So after setting up all this history (with Malcolm McDowell alternating depending on his mood between overacting and phoning it in as Dr. Loomis) it’s time for the actual remake where we actually cover the stuff from the original movie and this is where the movie really has problems. Say what you will about Zombie but he is an original voice in the genre and he always does his best work when matching to the beat of his own drum, but when forced to follow in someone else’s footsteps he opts to turn in a faded photocopy of the orginal with only far more brutal kill scenes to hold our attention (and presumably, his), which again is something the original didn’t need to do.
The main cast is good (extra points for the casting of Halloween 4 & 5 actress Danielle Harris), but as is his style, Zombie’s supporting cast is a virtual who’s who of b-list cinema and it’s pretty entertaining spotting Sybil Danning from The Howling 2 here and Ken Foree from Dawn Of The Dead there, but again, it’s unnecessary. In fact the only major plus point (aside from a creeping sense of nihilism) is Tyler Mane’s turn as Mr.
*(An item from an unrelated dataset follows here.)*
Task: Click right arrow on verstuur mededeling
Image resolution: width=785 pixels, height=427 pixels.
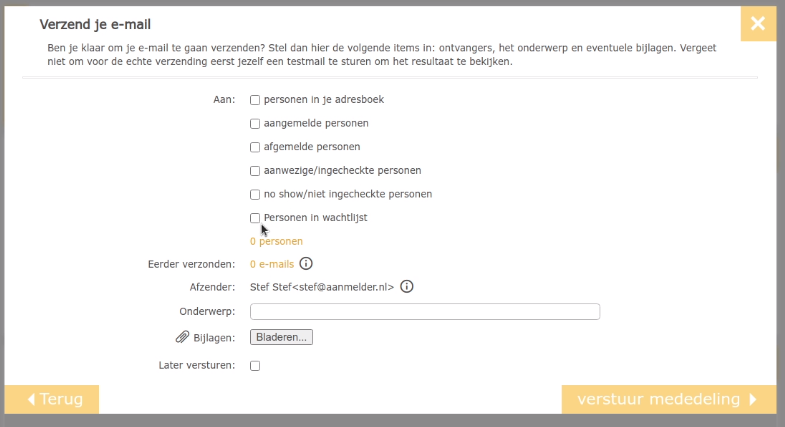Action: click(753, 399)

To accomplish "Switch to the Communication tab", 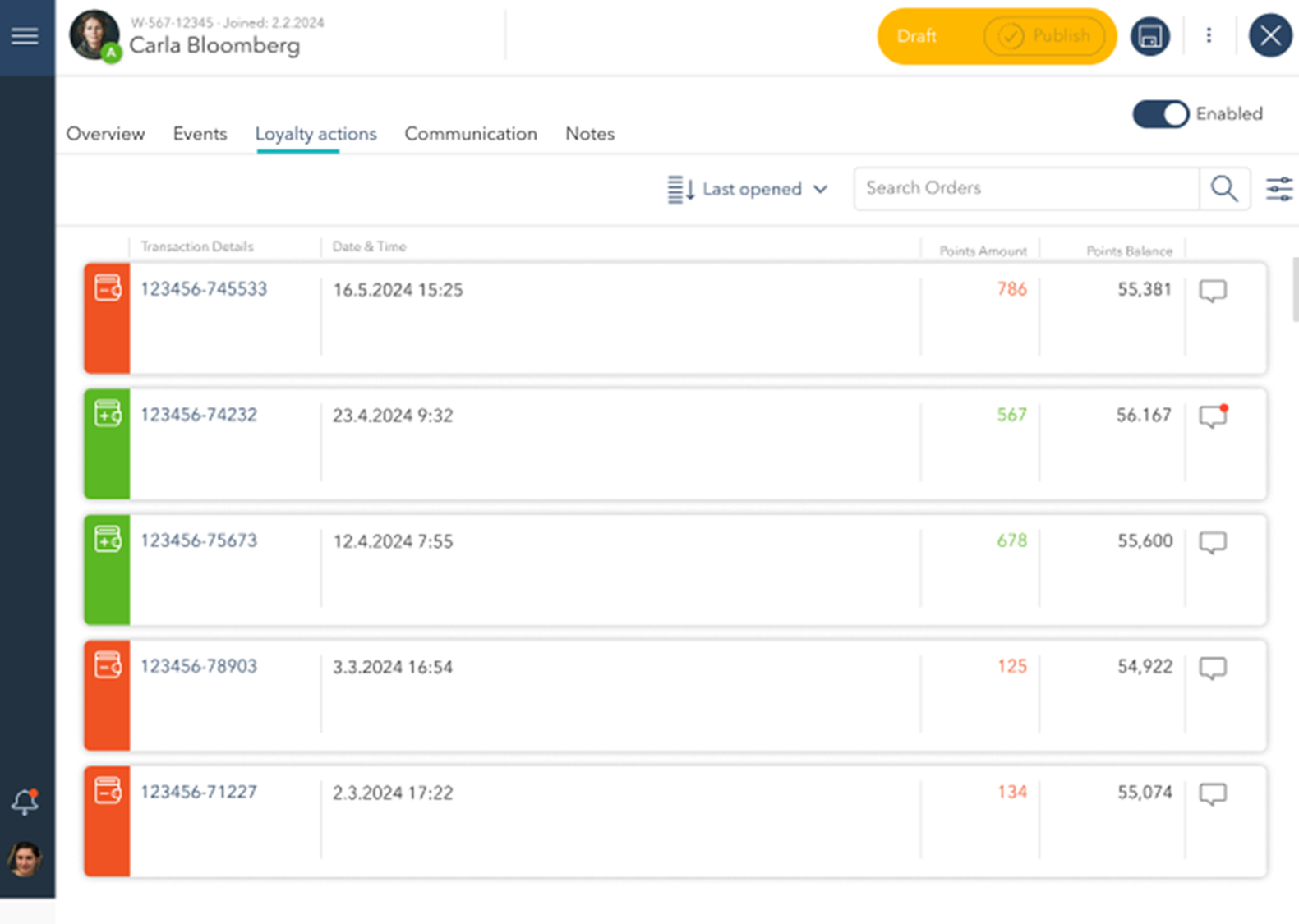I will point(471,134).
Myers himself, who gives an entertainingly energetic performance through those various face coverings (it’s nice to see a follow on from the original that actually gets the mask right).

By turns adding new stuff that’s vaguely fascinating but ultimately unnecessary, or simply retreading familiar ground without much enthusiasm, Rob Zombie’s Halloween repeatedly misses the target and consistently thwarts itself regardless of whether it’s trying to be a bold reimagining or a faithful retread to end up with a finished product that’s ironically pretty Shapeless…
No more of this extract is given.